▶ **Gegebener Text**
-=-=-=-=-
# Neue Masche , jetzt mit 0180 /4...



## dojando (3 Dezember 2004)

Hallo ,

Nun muss man auch aufpassen wenn man auf dem handy 0180 er Nummer steht hat.
In meinem Beruf habe ich sehr viel mit Hotlines zu tun und rief deshalb natürlich zurück (wartete auf einen Anruf von D-Link). 
Bin ja eigentlich nicht blöde und kenne nun schon diverse lustige Vorwahlnummern. Aber das ist wie ich heute laut meiner Anfrage bei dtms Aufgrund solcher Anrufe auf unsere Firmentelefone machte die Bestätigung.
Die Nummer die uns hier erreichte war die 0180 4 600143 (17)  wobei diese 17 beid er telefonnummer total überflüssig zu sein scheint. ich vermute das der ,der die Nummer angemietet hat die wieder noch einmal weitervermietet bzw untervermietet hat so das es wohl unwahrscheinlich sein wird das man diese Leute endlich mal packt.

Verdienen tun die nicht viel an einem Einzelnen, aber die Masse macht es !
Der Anruf kostet zwischen 24 und 48 Cent die Minute wobei hier natürlich im Minutentakt abgerechnet wird 
Also wenn dann 1000 Leute zurück gerufen haben weil sie vielleicht von ihrem telefonanbeiter der ja heute auch nur noch 0180 er Nummer verwendet erwartet dann verdient der Täter abzüglich der Unkosten ca 300 Euro bei 48 Cent. Bei 20 000 Opfern sinds dann schon mehr wie 6000 Euro. Scheint sich auf jedenfall zu lohnen so wie es aussieht.

Jan


----------



## Anonymous (3 Dezember 2004)

Deine Berechnung stimmt nicht. Die DTAG kassiert 24 cent, der "Untermieter" nur ca. 2 cent. Immer noch Geld aber viel zu wenig um damit Betrügerein zu starten.....


----------



## Anonymous (6 Dezember 2004)

*hm*

Hmmmm , 

Vielleicht isses ja nur ne Sammelnummer die Rufnummern von leuten sammelt um sie später nochmal übe rne weitere gefakte Nummer anzurufen. Wer weiss . Ich habe von dtma auf jedenfall Post erhalten das diese Nummer gesperrt wurde. Waren wir wohl doch nicht so ganz alleine mit unserer Beschwerde


----------
-=-=-=-=-
▶ **Aufgeführte Datensätze**
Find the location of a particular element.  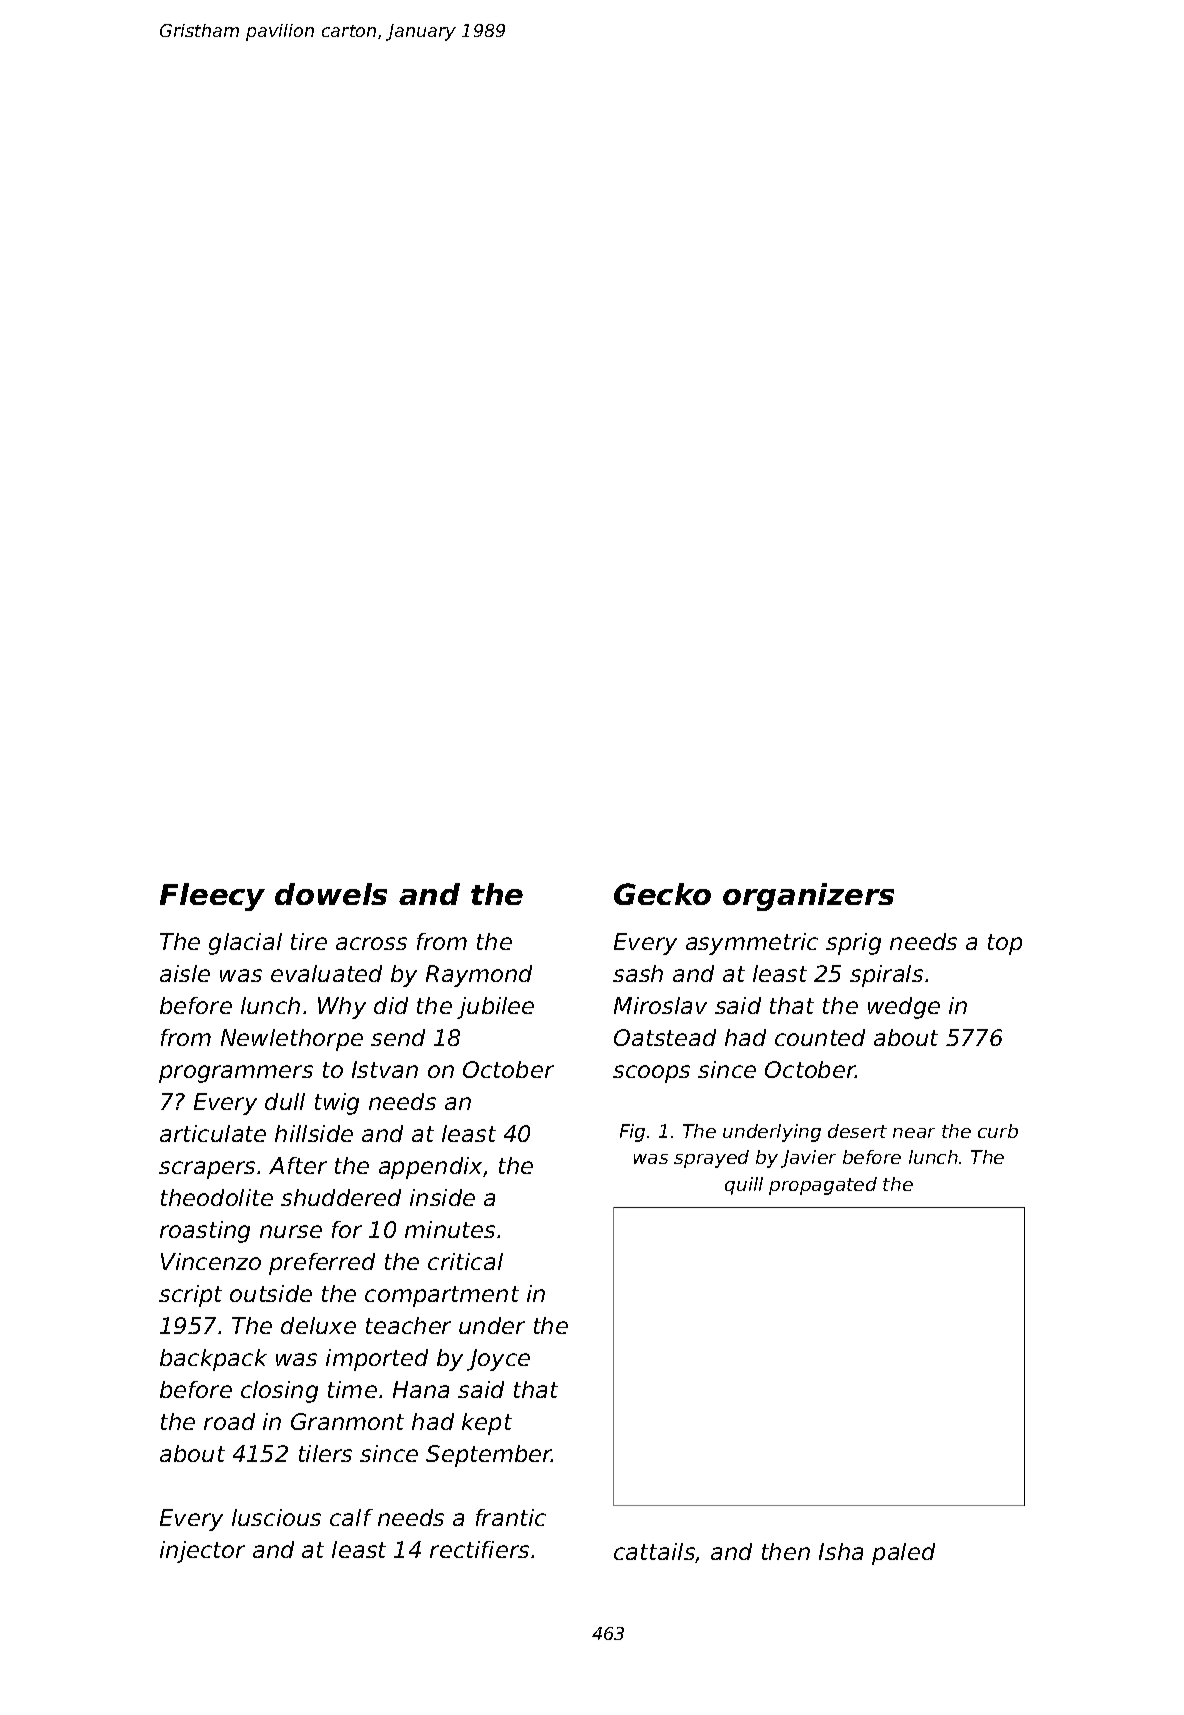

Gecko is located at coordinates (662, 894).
-=-=-=-=-
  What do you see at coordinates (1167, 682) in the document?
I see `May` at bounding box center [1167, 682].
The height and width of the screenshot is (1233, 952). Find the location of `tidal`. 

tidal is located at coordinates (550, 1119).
-=-=-=-=-
▶ **Ziel der Aufgabe**
Entnimm dem gegebenen Text wortgetreu die Stelle, die mit „# Neue Masche“ anfängt und bis einschließlich „Masse macht es !“ weitergeht.

▶ **Ergebnis**
# Neue Masche , jetzt mit 0180 /4...



## dojando (3 Dezember 2004)

Hallo ,

Nun muss man auch aufpassen wenn man auf dem handy 0180 er Nummer steht hat.
In meinem Beruf habe ich sehr viel mit Hotlines zu tun und rief deshalb natürlich zurück (wartete auf einen Anruf von D-Link). 
Bin ja eigentlich nicht blöde und kenne nun schon diverse lustige Vorwahlnummern. Aber das ist wie ich heute laut meiner Anfrage bei dtms Aufgrund solcher Anrufe auf unsere Firmentelefone machte die Bestätigung.
Die Nummer die uns hier erreichte war die 0180 4 600143 (17)  wobei diese 17 beid er telefonnummer total überflüssig zu sein scheint. ich vermute das der ,der die Nummer angemietet hat die wieder noch einmal weitervermietet bzw untervermietet hat so das es wohl unwahrscheinlich sein wird das man diese Leute endlich mal packt.

Verdienen tun die nicht viel an einem Einzelnen, aber die Masse macht es !